Tous les médias sont tombés sous le charme du très réactionnaire Michel Houellebecq ; l’AFP le qualifie d’écrivain visionnaire (pour l’agence, dans son dernier livre, il semble avoir anticipé le mouvement des gilets jaunes !), Le Monde qui lui consacre deux pages, renvoie le lecteur à un grand roman qui mérite d’être lu. Promotion gratuite.

Bref, tous sont tombés en extase devant « l’écrivain français vivant le plus lu et le plus commenté à travers le monde », ceci expliquant cela, dans un monde où le fric est roi.

Pour ma part, je préfère parler d’Erri De Luca, un écrivain italien avec lequel je suis en parfaite empathie.
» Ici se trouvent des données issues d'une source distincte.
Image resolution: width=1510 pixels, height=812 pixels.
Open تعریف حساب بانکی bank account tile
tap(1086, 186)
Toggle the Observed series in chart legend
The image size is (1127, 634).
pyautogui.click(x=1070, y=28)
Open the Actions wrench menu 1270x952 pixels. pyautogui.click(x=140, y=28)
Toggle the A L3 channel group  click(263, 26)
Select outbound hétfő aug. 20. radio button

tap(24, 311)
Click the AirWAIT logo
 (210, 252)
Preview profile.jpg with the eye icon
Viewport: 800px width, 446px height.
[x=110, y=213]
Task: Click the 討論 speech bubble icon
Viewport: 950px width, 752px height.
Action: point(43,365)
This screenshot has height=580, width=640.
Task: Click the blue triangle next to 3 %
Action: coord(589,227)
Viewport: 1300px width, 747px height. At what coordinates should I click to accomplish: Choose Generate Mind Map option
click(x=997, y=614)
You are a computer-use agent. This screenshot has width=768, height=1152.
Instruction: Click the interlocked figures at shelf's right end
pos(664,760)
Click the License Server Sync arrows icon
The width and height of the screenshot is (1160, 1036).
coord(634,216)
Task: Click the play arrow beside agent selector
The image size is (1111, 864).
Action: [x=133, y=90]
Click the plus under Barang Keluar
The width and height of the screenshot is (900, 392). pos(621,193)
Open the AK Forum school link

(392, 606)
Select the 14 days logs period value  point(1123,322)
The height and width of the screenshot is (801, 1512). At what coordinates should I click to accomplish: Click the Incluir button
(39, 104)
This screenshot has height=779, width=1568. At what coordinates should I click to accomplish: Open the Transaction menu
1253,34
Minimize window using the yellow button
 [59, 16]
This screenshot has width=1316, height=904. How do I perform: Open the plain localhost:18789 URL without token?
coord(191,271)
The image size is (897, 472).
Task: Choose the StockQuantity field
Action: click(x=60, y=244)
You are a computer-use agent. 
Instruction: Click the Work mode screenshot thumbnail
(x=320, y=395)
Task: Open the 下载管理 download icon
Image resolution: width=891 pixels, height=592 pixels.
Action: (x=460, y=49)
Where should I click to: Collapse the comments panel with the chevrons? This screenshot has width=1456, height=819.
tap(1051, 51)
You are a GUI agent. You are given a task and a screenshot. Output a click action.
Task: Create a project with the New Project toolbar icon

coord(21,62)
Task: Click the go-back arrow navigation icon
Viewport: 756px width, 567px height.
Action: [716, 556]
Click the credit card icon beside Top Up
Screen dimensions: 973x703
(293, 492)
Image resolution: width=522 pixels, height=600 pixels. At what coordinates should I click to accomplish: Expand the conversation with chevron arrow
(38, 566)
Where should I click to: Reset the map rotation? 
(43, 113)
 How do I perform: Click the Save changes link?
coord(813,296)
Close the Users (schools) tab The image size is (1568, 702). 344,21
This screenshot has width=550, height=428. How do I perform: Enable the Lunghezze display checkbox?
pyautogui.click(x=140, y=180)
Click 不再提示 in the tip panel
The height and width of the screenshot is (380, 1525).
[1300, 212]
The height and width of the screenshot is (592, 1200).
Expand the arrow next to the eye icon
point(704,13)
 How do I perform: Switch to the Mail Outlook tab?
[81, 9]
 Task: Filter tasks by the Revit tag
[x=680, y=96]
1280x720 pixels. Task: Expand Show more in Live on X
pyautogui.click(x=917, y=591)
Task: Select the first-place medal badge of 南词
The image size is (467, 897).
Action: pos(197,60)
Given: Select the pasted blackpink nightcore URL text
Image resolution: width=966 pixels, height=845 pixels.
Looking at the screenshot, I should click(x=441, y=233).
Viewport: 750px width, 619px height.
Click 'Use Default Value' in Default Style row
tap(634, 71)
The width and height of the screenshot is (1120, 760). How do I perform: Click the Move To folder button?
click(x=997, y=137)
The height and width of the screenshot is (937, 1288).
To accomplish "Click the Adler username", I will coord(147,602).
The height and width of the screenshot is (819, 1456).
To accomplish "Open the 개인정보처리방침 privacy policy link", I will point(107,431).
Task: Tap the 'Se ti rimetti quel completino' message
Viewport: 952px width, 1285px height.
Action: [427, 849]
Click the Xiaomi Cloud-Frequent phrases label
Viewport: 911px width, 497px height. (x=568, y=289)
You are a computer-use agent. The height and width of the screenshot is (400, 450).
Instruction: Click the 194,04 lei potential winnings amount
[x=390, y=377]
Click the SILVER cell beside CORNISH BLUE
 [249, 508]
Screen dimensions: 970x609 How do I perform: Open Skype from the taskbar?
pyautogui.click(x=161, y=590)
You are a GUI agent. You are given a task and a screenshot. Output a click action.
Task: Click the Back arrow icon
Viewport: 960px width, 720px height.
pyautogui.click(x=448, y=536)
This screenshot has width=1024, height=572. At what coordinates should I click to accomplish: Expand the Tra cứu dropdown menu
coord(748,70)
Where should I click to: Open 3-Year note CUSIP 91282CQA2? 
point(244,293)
L’homme, natif de Naples, est un lettré qui communie avec son lecteur pour le rendre plus intelligent quand il referme l’une de ses œuvres.

Erri De Luca, militant d’extrême-gauche, a vécu de nombreuses années hors de l’Italie, en France, en Afrique, vivant de petits boulots manuels qui ont influencé sa philosophie, sa position vis-à-vis de la société et de la vie.

Lui, l’athée, s’est plongé dans l’étude des textes bibliques (il maîtrise à la perfection l’hébreu, l’écriture carrée, dit-il) et il en fait un sujet de ses romans. Dans La nature exposée son narrateur est un sculpteur qui vit dans les montagnes où il aide les réfugiés à passer la frontière, avant d’être obligé de fuir les sarcasmes ; il se réfugie en bord de mer où il est chargé par un curé de restaurer un Christ de marbre dont le sexe (la nature) a été recouvert d’un drapé.

Erri De Luca fait de ces deux épisodes de la vie de Lois Anvidalfarei ce qu’il qualifie de « récit théologique » une réflexion sur la nature humaine, mais aussi sur la religion et, bien sûr, sur l’art.

Dans La nature exposée, la politique et l’engagement de l’auteur sont toujours présents : « Pour moi, les frontières et les lois ne sont pas naturelles, je serai totalement et toujours opposé à cette idée. Les frontières et les lois sont celles que les hommes inventent et détruisent. Il faut savoir jouer avec et prendre des risques lorsque cela s’impose », confiera-t-il aux Inrockuptibles.

Dans Une tête de nuage, Erri De Luca se confronte à la vie de Ieshu (Jésus). Et son récit est formidable. Une fois encore, l’auteur s’empare de la Bible pour aborder des thèmes récurrents, le sens de la vie et de la mort du fils de Miriam/Marie, mais de père inconnu (même si Joseph accepte de l’accueillir) dans la société d’aujourd’hui.

La naissance de celui qui se fait appeler le « fils de l’homme » pose indubitablement les questions de la domination masculine, de l’éducation parentale, des réfugiés (Ieshu fuit le massacre des innocents), de la liberté, de l’oppression et des pouvoirs constitués (on y revient).

Ces deux romans, lumineux, permettent de comprendre comment Erri de Luca, « sans un souffle de foi », conjugue l’engagement de sa vie et le recours à la Bible, dont chaque fait traité par un de ses romans apparaît comme une parabole.

Erri De Luca ? Aux antipodes de Houellebecq. Et cette littérature-là permet de grandir et de s’élever.